▶ [WORK ORDER]:
Check every line below for the word "computer" and copy each one that has it.

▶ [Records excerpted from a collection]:
-*-*-
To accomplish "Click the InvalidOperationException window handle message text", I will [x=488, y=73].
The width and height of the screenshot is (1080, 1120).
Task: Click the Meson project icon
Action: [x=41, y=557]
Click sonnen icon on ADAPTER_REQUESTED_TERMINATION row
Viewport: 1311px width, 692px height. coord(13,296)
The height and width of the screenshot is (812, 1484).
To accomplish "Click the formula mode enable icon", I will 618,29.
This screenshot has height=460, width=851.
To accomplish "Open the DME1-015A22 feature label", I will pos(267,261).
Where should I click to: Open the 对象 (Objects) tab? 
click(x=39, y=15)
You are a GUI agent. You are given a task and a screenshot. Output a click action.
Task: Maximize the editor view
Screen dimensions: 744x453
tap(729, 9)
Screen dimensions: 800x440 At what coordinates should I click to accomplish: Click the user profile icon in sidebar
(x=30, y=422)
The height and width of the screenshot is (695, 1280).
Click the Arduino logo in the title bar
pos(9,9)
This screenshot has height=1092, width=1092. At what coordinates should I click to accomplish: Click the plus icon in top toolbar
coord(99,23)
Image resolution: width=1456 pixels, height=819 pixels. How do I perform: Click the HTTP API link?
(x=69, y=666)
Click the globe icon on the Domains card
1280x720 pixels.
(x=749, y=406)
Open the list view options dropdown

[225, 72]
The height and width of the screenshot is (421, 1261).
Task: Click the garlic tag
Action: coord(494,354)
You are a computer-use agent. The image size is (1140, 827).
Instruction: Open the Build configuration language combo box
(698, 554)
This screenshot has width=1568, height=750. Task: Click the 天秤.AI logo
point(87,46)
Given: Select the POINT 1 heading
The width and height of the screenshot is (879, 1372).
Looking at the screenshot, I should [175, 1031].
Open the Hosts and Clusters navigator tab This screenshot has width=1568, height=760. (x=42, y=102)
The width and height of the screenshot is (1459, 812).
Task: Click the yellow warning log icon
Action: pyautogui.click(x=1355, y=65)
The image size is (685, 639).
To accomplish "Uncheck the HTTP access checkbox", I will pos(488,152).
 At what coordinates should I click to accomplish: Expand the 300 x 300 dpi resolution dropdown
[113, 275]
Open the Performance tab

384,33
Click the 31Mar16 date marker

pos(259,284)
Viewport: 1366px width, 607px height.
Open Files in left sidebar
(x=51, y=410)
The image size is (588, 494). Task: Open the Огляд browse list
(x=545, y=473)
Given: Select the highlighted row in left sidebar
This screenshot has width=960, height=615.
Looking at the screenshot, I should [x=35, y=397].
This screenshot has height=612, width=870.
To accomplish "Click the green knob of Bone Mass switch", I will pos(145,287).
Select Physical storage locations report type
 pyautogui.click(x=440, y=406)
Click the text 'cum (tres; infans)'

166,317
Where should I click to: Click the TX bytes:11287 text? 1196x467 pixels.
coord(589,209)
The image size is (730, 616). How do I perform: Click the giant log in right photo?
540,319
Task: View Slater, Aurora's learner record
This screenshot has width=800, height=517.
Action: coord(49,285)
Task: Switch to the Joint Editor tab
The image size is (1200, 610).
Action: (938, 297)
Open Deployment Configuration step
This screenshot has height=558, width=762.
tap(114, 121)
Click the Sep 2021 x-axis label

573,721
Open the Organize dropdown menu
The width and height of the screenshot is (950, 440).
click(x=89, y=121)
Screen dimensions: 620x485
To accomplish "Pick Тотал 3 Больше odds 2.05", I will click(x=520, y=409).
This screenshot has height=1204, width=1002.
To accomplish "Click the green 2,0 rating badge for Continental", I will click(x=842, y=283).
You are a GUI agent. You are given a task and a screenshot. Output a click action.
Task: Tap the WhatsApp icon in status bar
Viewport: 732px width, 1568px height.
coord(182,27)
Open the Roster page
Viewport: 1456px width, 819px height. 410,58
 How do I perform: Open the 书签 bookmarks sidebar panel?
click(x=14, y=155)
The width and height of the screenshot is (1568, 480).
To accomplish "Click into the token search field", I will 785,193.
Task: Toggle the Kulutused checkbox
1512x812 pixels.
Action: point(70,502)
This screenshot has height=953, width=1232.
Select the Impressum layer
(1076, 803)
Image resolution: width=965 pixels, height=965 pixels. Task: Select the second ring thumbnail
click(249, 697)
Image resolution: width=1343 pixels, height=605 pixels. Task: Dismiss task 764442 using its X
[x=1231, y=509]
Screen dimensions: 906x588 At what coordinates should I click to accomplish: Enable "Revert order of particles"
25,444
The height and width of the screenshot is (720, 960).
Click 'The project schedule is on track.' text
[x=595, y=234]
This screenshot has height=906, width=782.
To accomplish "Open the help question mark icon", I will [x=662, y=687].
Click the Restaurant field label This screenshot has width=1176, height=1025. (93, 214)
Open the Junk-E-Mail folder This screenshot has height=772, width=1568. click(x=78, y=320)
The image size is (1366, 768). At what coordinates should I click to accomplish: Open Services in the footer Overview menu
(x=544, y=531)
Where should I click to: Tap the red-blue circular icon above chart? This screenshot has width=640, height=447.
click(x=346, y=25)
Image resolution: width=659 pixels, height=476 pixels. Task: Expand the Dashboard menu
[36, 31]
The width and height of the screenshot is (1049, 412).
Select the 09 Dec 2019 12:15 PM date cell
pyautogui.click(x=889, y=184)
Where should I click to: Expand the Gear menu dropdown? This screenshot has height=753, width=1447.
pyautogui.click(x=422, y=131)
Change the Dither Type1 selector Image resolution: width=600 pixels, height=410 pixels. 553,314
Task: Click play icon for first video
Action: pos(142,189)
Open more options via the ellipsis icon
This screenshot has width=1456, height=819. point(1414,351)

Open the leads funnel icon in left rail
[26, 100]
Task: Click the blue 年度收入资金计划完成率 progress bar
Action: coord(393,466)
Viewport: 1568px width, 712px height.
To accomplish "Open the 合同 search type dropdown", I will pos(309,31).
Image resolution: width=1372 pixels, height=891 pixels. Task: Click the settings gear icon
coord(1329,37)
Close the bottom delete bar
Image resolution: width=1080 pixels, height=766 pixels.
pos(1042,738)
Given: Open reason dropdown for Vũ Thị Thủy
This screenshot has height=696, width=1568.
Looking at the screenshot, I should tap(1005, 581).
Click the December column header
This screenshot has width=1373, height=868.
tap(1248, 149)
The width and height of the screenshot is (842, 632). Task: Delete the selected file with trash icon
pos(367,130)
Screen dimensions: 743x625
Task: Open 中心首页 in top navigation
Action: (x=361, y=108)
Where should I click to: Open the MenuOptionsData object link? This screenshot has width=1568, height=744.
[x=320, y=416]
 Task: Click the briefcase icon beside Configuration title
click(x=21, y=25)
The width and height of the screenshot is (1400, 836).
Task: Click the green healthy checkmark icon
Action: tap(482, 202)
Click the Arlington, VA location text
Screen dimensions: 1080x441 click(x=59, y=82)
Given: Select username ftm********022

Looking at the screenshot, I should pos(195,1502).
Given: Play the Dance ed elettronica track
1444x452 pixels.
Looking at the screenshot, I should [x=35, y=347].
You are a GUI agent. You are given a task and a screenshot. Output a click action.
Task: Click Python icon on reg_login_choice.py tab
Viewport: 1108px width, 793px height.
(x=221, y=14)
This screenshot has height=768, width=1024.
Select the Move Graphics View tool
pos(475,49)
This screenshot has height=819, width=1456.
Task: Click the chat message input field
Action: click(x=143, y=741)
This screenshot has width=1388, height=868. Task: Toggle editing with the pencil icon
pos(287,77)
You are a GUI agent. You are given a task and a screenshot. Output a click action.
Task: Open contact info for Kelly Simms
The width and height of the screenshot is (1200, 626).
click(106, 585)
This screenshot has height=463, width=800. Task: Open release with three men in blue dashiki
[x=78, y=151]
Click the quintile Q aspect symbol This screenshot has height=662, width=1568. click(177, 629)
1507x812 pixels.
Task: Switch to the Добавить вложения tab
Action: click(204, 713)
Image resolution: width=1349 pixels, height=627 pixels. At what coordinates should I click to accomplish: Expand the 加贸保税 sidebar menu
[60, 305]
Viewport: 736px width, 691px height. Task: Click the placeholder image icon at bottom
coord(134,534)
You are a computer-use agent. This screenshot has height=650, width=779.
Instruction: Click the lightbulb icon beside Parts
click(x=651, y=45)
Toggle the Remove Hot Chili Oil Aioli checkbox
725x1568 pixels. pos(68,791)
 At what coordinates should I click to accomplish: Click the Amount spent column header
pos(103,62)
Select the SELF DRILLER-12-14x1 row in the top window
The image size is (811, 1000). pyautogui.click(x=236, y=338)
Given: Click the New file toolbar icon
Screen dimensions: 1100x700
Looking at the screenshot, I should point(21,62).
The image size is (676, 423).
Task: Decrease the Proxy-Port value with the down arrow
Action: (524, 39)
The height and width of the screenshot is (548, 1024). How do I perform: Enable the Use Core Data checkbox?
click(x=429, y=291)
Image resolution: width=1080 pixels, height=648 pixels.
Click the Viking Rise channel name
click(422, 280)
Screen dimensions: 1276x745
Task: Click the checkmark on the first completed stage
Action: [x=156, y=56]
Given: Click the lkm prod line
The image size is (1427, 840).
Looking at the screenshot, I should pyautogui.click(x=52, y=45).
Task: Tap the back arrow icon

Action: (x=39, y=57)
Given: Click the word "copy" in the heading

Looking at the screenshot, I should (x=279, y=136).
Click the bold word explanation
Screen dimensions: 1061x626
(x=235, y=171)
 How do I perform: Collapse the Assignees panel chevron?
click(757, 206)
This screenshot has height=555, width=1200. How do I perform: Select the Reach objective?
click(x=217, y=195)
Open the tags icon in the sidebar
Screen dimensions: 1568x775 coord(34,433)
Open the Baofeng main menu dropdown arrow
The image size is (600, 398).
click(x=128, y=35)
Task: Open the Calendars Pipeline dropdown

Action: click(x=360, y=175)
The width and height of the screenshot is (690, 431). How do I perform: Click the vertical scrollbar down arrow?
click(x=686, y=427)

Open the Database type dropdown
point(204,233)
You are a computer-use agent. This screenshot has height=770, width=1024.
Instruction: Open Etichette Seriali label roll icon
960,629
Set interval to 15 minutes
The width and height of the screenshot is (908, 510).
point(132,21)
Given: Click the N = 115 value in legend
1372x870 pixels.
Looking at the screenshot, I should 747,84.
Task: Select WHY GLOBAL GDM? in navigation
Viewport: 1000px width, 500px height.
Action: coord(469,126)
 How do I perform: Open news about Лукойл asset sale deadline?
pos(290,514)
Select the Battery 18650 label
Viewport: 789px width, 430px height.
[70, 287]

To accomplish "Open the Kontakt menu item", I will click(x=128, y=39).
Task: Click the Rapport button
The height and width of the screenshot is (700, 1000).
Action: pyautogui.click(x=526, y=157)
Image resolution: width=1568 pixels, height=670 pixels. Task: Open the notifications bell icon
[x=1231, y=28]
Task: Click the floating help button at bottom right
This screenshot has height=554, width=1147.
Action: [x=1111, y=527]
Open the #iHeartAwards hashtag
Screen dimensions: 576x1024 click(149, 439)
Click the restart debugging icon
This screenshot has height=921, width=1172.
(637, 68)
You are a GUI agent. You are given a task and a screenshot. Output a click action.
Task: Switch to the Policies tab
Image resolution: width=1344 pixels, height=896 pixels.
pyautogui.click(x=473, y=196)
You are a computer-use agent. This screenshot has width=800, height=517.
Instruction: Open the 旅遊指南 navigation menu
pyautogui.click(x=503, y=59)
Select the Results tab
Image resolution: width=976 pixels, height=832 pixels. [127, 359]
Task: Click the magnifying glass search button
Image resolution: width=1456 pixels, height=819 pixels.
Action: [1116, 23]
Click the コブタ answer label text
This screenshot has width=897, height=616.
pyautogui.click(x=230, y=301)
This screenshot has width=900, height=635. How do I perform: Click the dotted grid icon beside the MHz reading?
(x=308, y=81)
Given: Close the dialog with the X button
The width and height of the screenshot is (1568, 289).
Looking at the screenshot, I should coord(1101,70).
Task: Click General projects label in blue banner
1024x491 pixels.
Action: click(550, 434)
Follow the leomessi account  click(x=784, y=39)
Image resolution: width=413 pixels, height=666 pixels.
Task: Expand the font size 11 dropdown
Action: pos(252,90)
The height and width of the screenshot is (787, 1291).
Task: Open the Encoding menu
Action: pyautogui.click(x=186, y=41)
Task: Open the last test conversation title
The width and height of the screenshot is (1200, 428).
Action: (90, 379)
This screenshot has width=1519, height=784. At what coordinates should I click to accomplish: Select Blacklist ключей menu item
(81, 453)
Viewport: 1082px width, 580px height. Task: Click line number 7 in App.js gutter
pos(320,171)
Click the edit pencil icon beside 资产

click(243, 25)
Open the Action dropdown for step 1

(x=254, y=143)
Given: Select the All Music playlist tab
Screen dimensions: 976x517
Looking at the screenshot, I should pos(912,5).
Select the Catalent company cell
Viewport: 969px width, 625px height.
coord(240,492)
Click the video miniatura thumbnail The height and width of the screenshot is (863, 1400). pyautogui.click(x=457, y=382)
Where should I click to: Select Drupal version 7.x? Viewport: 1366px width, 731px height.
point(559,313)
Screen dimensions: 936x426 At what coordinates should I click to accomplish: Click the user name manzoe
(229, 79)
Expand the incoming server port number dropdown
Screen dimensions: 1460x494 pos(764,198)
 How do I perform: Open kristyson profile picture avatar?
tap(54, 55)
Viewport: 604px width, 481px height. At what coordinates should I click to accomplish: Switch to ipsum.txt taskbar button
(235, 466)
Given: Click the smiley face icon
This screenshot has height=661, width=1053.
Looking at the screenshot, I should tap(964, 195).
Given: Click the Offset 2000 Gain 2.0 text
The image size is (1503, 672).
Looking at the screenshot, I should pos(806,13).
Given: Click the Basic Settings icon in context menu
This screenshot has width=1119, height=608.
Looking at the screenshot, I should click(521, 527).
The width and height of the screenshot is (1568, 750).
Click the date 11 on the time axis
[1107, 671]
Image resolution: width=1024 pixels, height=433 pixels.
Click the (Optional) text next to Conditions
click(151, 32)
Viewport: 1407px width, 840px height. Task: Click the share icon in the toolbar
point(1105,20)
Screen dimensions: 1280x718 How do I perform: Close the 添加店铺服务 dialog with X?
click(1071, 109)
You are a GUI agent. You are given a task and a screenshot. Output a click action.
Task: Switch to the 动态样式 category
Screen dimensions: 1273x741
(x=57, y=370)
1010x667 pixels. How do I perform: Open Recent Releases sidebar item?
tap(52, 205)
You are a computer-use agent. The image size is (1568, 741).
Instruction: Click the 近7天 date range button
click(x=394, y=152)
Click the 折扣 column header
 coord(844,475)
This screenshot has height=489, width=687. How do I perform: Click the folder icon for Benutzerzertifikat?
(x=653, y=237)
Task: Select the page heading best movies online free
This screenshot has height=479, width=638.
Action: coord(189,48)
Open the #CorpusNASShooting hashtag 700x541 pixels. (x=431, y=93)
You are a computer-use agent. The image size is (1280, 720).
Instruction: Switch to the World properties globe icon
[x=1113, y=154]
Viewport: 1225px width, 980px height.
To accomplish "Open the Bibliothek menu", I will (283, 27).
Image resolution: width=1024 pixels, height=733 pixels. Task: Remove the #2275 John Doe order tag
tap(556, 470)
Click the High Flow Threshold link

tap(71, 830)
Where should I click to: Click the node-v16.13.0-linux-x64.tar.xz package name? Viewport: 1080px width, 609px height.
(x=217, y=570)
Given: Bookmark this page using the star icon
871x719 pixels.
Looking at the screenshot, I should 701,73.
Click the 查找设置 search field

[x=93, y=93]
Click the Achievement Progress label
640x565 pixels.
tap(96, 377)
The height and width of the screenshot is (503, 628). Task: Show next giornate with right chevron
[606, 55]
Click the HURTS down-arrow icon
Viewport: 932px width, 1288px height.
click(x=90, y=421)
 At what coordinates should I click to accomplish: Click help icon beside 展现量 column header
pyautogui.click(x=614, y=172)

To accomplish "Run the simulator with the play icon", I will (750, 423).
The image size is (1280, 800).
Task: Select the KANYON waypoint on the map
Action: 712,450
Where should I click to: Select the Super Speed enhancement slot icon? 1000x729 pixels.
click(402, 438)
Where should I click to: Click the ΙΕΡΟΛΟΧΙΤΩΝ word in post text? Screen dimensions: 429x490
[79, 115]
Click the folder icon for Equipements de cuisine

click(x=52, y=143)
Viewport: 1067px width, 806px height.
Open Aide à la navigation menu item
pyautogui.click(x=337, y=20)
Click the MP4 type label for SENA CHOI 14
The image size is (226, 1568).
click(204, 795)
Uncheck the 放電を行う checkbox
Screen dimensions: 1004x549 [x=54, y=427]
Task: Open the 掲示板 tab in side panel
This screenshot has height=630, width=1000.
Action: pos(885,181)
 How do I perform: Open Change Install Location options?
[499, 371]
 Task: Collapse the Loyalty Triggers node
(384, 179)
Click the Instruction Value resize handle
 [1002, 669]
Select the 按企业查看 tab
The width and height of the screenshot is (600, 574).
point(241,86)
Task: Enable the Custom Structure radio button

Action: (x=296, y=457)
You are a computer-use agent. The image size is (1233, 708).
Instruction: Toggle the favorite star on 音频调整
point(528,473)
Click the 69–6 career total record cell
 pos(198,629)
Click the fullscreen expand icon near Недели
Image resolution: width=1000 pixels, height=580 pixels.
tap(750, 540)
-*-*-
▶ [COMPLETED EXERCISE]:
You are a computer-use agent. The image size is (1140, 827).
You are a computer-use agent. This screenshot has height=650, width=779.
You are a computer-use agent. This screenshot has height=770, width=1024.
You are a computer-use agent. This screenshot has width=800, height=517.
You are a computer-use agent. The image size is (1568, 741).
You are a computer-use agent. The image size is (1280, 720).
You are a computer-use agent. The image size is (1233, 708).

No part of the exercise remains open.